I have been thinking that the universal prior is tautological. Given a program, there are an infinite number of longer programs which perform the same computation (or an indistinguishable variation) but only a finite number of shorter programs having this characteristic. If you count every possible program equally, you’ll find that each short program represents a host of longer programs. However, now that I write this down, I’m no longer sure about it. Can someone say why/if it’s wrong?
[EDIT note: This is completely different from what I originally wrote in response to lavalamp’s question, because originally I completely misunderstood it. Sorry.]
You can’t “count every possible program equally”. (What probability will you give each possible program? If it’s positive then your total probability will be infinite. If it’s zero then your total probability will be zero. You can do a lot of probability-like things on a space with infinite total measure, in which case you could give every program equal weight, but that’s not generally what one does.)

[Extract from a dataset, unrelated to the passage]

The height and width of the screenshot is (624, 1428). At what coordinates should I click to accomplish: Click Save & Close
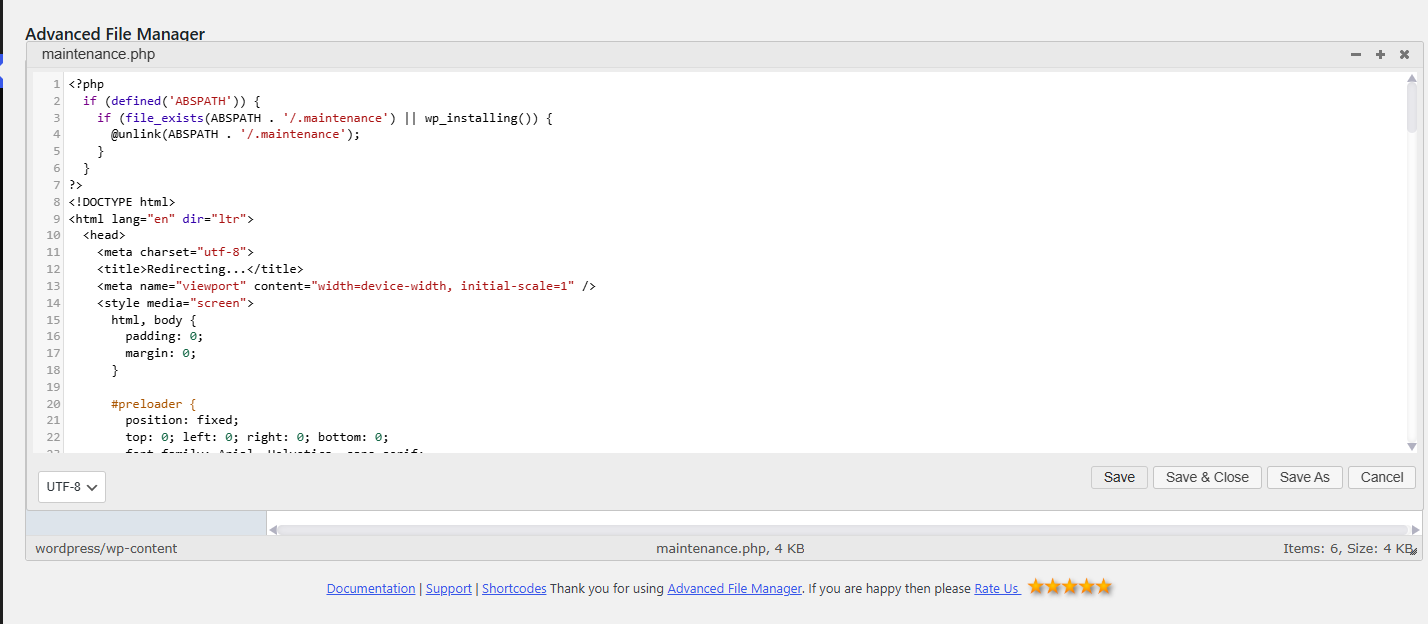tap(1207, 477)
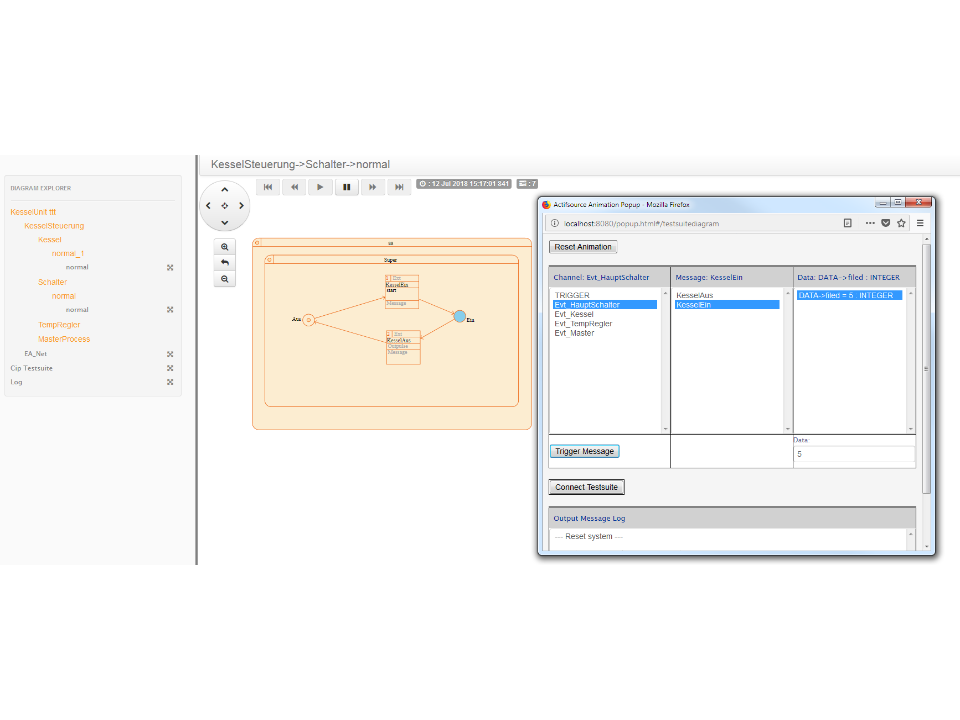This screenshot has width=960, height=720.
Task: Click the zoom out magnifier icon
Action: [224, 279]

Leaving that aside: Your argument suggests that whatever probabilities we give to programs, the resulting probabilities on outcomes will end up favouring outcomes that can be produced by simpler programs. That’s true. But a universal prior is doing something stronger than that: it gives (in a particular way) higher probabilities to simpler programs as well. So outcomes generated by simpler programs will (so to speak) be doubly favoured: once because those simple programs have higher probabilities, and once because there are “more” programs that generate those outcomes.
In fact, any probability assignment with finite total probability (in particular, any with total probability 1, which is of course what we usually require) must “in the limit” give small probabilities to long programs. But a universal prior is much more specific, and says how program length corresponds to probability.
The only programs allowed in the Solomonoff distribution are ones that don’t have any extended versions that produce the same output observed so far. So it’s not that the longer programs are given lower probability—it’s that they are given undefined probability, and are entirely “represented” by the most truncated version.
I learned this by reading Anatoly Vorobey’s forthcoming article!
How do you define an extended version of a program?
I agree to what you’re saying only as long an “extended version” of a program is the same program, just padded with meaningless bits at the end.
I don’t agree that its true regarding longer programs in general. A “longer version” of a program is any program that produces the same output, including programs that use different algorithms, programs that are padded at the beginning, padded in the middle etc.
To get the mathematical expression of the Universal prior, we count all programs, and here the extended versions comes into play. Intuitively, a program padded with a single bit is counted twice (as it may be padded with 0 or 1), a program padded with 2 bits is counted 4 times, etc. So a program with length L+k is 2^k times less likely than as program with length L. That’s where the 2^{-length(p)} probability comes from.
Did not know that! It seems like that would leave some probability mass unassigned, how do you rebalance? Even if you succeed, it seems likely that (for large enough outputs) there’ll be lots of programs that have epsilon difference—that are basically the same, for all practical purposes.
Normalize!
Solomonoff induction is just defined for binary data. Differences are a minimum of 1 bit,, which is enough.
That depends on how one defines “Solomonoff induction”.
According to the SchoIarpedia article, it’s not required that the probabilities add up to 1:
∑x m(x) < 1
It’s simpler to defined the Universal Prior in the way that not-halting programs are “not counted”. So the sum is not over all program, just the halting ones.
I see, thanks!
I did know this and should have phrased my sentence hypothetically. :)
You can also do probability like things on an infinite space where each finite subset has measure zero.